No 112 "El corazón y el olvido"


El olvido no llega con estruendo, sino como una sombra que se arrastra por los bordes de la memoria. Borra contornos, desdibuja risas, convierte los nombres en susurros que se pierden en el viento. Es un ladrón sigiloso: roba sin prisa, dejando en su lugar un vacío que pesa menos que el aire, pero duele como una herida que nunca cicatriza.

Sin embargo, en sus grietas, entre los pliegues del tiempo, quedan astillas de luz: el tacto de una mano que ya no existe, el rumor de una canción que nadie canta, el perfume de un jardín que el cemento devoró. Son migajas, sí, pero migajas que el corazón recoge y guarda como un avaro, porque en ellas late lo que el olvido no pudo arrancar: el rescoldo de lo que fuimos.

El corazón, ese jardinero obstinado, cultiva lo imposible: hace brotar flores en el desierto de los años. Entre sus paredes, los amores perdidos no mueren; se transforman en brisas que acarician las noches frías, en luciérnagas que iluminan los caminos oscuros. Ahí habitan las miradas que nos salvaron, las palabras que nos definieron, los silencios que nos unieron.

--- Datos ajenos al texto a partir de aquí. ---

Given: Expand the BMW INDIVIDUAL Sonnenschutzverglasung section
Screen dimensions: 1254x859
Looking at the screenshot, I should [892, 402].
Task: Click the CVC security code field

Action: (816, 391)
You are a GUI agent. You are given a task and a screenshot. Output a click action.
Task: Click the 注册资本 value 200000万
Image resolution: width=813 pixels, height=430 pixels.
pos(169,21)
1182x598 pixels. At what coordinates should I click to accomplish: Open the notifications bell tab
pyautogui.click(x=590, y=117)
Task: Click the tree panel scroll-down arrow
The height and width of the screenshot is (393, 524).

No son recuerdos, sino semillas de eternidad.

Y cuando la vida, con su peso de horas y despedidas, intente sepultar esos tesoros bajo la tierra del tiempo, el corazón resistirá. Porque él sabe que amar es tejer con hilos invisibles: un oficio absurdo y sublime, donde lo que se pierde con los ojos se gana con la piel. Así, en su seno, hasta el olvido se vuelve cómplice: no destruye, sino que filtra, dejando solo lo esencial: el amor que, como un río subterráneo, sigue fluyendo incluso cuando la superficie se ha secado.